Closed lanrat closed 6 years ago
AGWA
commented
6 years ago Is the -bygonessl flag necessary? It seems like that behavior should be implied by the presence of issued_before in the watch list.
Also, I've realized that issued_before is a misnomer. The behavior is actually that the certificate was valid at a particular point at time, so perhaps valid_at would be more appropriate.
Other than that, looks good!
lanrat
commented
6 years ago The behavior with and without the -bygonessl flag is different when issued_before is present.
When a domain is provided an issued_before date, a bygonessl check will be performed on matching certificates. However, when the -bygonessl flag is provided, only certificates that match and are valid before the issued_before will be shown. Additionally, when running without the flag you can mix certificates with and without the issued_before option, but when running with the flag all certificates must have an issued_before date. It provides additional flexibility.
I agree valid_at is a better name. It has been changed.
AGWA
commented
6 years ago My concern is that the behavior isn't very intuitive. As a user, I'd expect that the following watch list:
example.com
example.org valid_at:2017-07-14would match all example.com certificates, and all example.org certificates that were valid at 2017-07-14.

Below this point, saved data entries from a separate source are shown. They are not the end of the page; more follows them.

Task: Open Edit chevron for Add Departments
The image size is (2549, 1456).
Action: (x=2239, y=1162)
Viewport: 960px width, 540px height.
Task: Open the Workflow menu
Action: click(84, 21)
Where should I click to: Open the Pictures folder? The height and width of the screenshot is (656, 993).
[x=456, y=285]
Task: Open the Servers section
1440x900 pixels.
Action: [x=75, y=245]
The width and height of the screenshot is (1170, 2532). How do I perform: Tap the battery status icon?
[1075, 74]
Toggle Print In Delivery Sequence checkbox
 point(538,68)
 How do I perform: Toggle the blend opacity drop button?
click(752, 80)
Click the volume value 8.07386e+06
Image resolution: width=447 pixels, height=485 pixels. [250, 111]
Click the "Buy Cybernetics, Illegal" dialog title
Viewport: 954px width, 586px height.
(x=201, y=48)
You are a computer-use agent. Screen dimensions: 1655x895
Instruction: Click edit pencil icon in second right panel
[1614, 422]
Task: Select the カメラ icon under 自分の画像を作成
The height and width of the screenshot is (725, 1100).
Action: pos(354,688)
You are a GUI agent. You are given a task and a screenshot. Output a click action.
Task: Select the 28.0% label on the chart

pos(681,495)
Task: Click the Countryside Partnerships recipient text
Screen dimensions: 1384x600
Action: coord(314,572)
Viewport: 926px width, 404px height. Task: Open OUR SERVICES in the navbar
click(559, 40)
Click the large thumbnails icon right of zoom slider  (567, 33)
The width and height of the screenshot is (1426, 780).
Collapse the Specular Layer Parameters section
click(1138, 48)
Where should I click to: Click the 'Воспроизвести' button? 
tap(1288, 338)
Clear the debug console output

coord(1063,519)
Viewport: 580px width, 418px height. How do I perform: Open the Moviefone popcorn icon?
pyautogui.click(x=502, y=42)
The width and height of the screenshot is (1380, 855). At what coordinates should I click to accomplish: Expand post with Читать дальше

Currently, without the -bygonessl flag, it will match example.org certificates regardless of the validity time. With the -bygonessl flag, it will error out because example.com doesn't have a valid_at parameter.
My preference would be to drop the -bygonessl flag, and have it work like described above.
lanrat
commented
6 years ago That makes sense. I've updated the behavior to be as you described.
Add support for detecting SSL certificates that belonged to a domain's previous owner.
Also includes support for a -http flag to use http CT servers. I found this very useful for testing local CT servers that are not behind an SSL terminating reverse proxy.